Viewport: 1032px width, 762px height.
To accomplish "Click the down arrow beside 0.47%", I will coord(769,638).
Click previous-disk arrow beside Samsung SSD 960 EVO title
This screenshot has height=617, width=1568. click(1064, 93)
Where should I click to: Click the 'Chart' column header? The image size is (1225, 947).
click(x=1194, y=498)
+ + + + + + +
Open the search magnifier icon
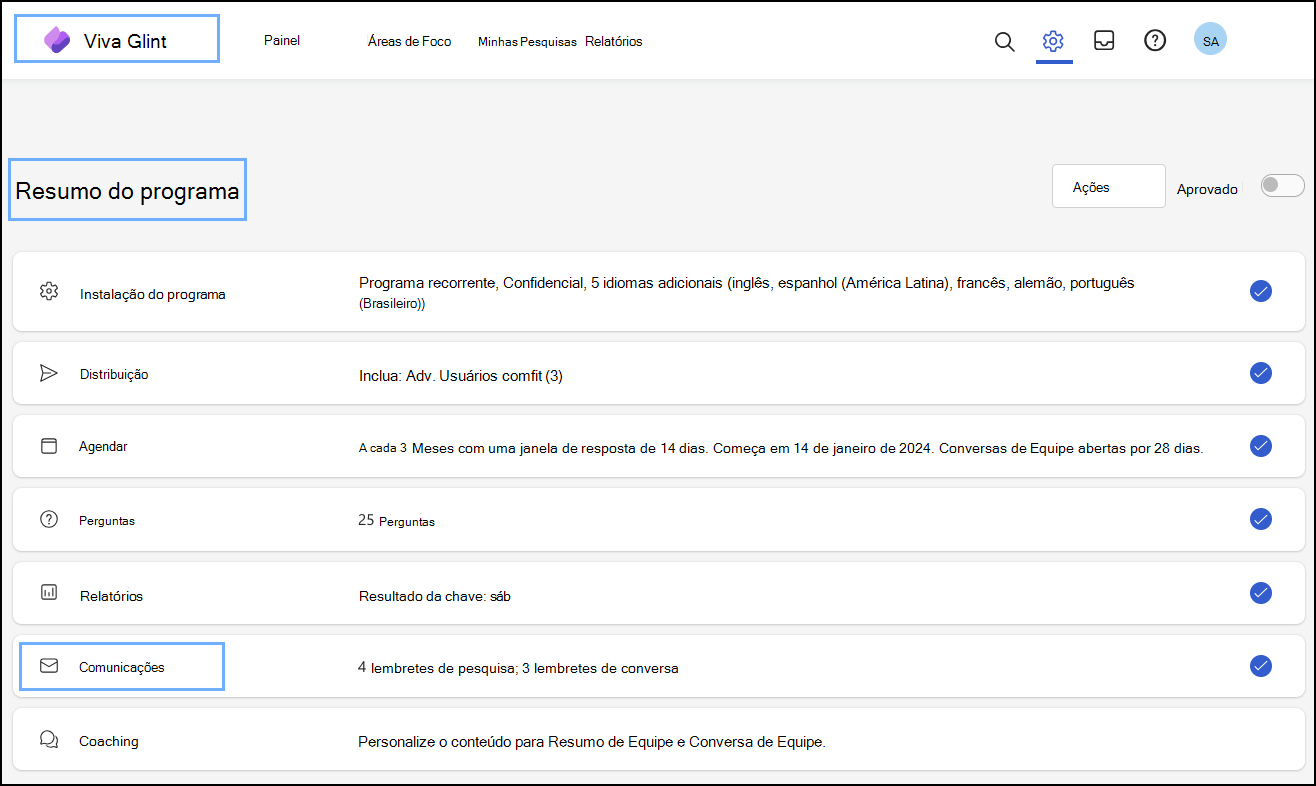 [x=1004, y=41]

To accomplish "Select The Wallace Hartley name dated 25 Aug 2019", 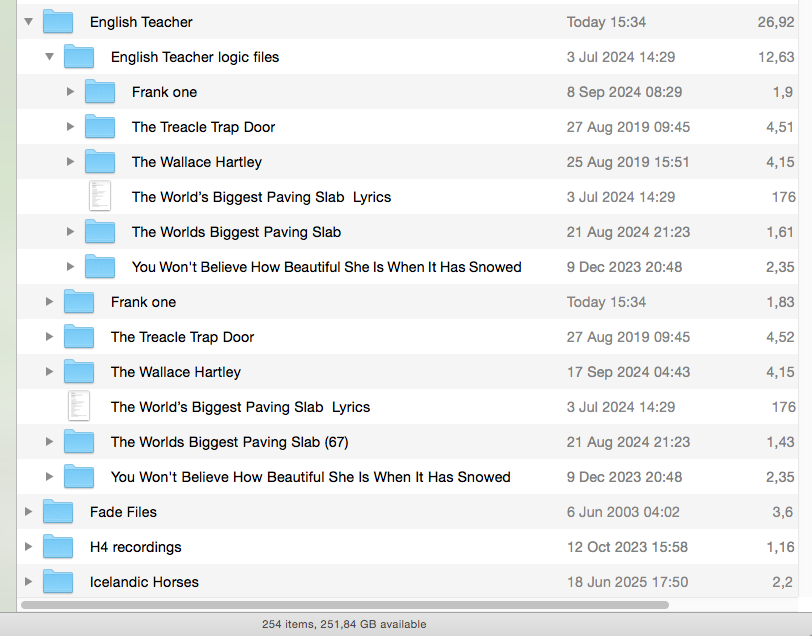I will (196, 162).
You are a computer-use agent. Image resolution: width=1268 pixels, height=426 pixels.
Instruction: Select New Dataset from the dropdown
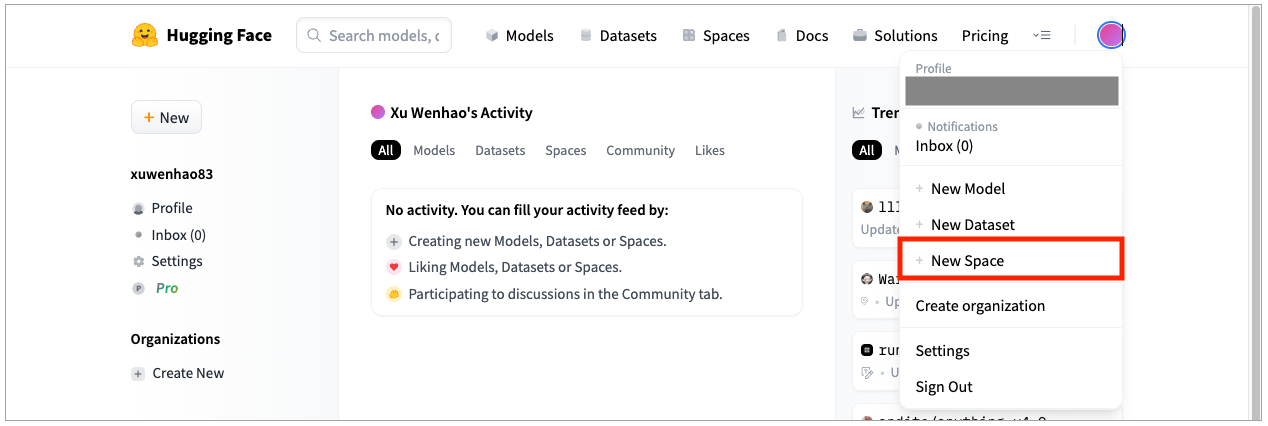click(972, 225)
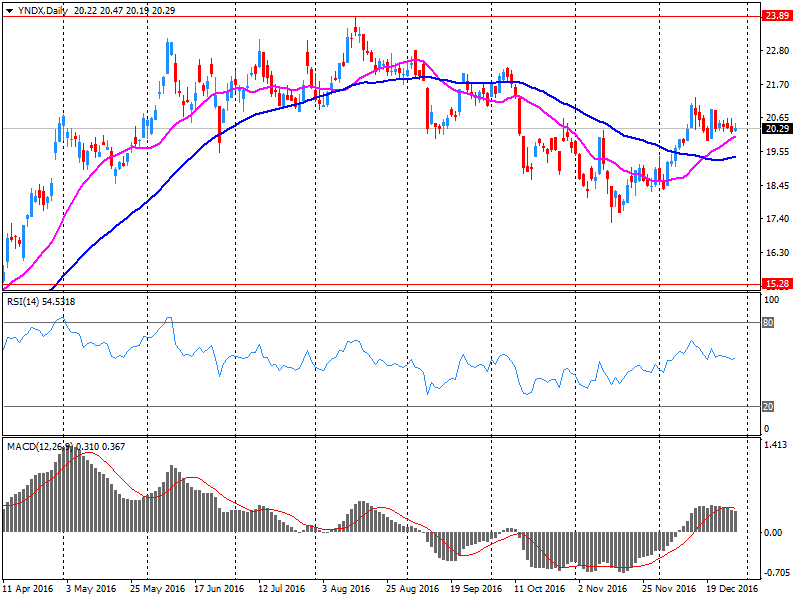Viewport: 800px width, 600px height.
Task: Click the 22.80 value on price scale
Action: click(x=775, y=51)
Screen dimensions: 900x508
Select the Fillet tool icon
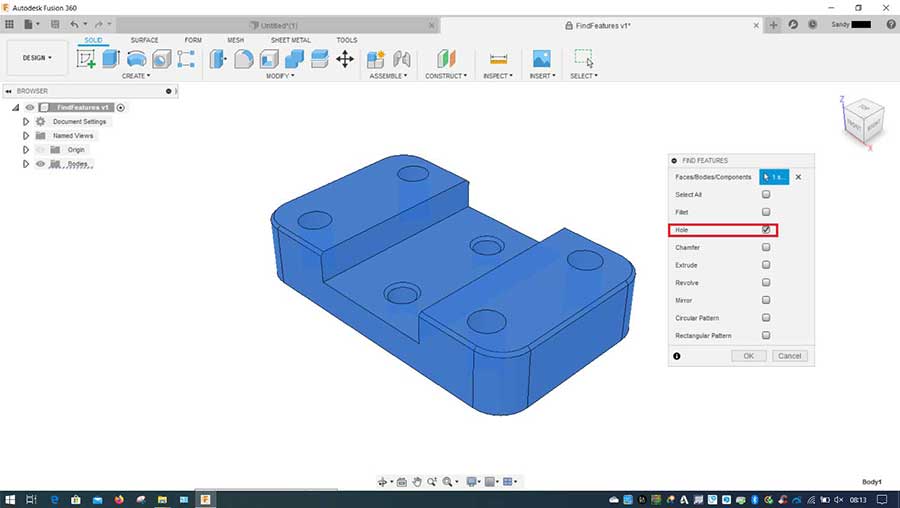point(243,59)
+ + + + + + +
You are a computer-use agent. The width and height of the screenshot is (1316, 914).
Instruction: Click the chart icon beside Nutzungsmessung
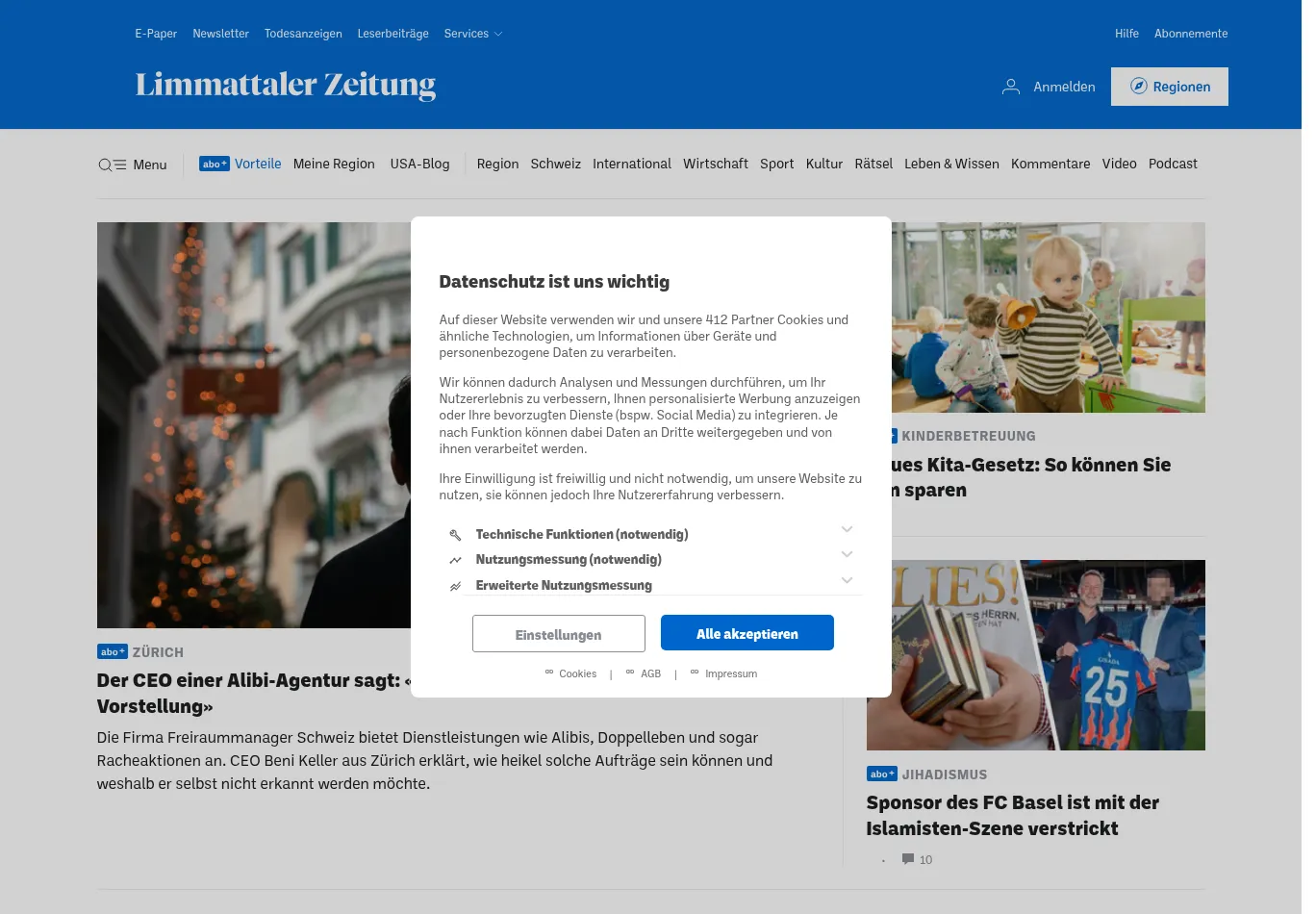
+ + + + + + +
» **AIM OF THE EXERCISE**: Report each line of the data in which "agent" occurs.

» **ANSWER TO THIS EXERCISE**:
You are a computer-use agent. Image resolution: width=1268 pixels, height=426 pixels.
You are a computer-use agent. The width and height of the screenshot is (1316, 914).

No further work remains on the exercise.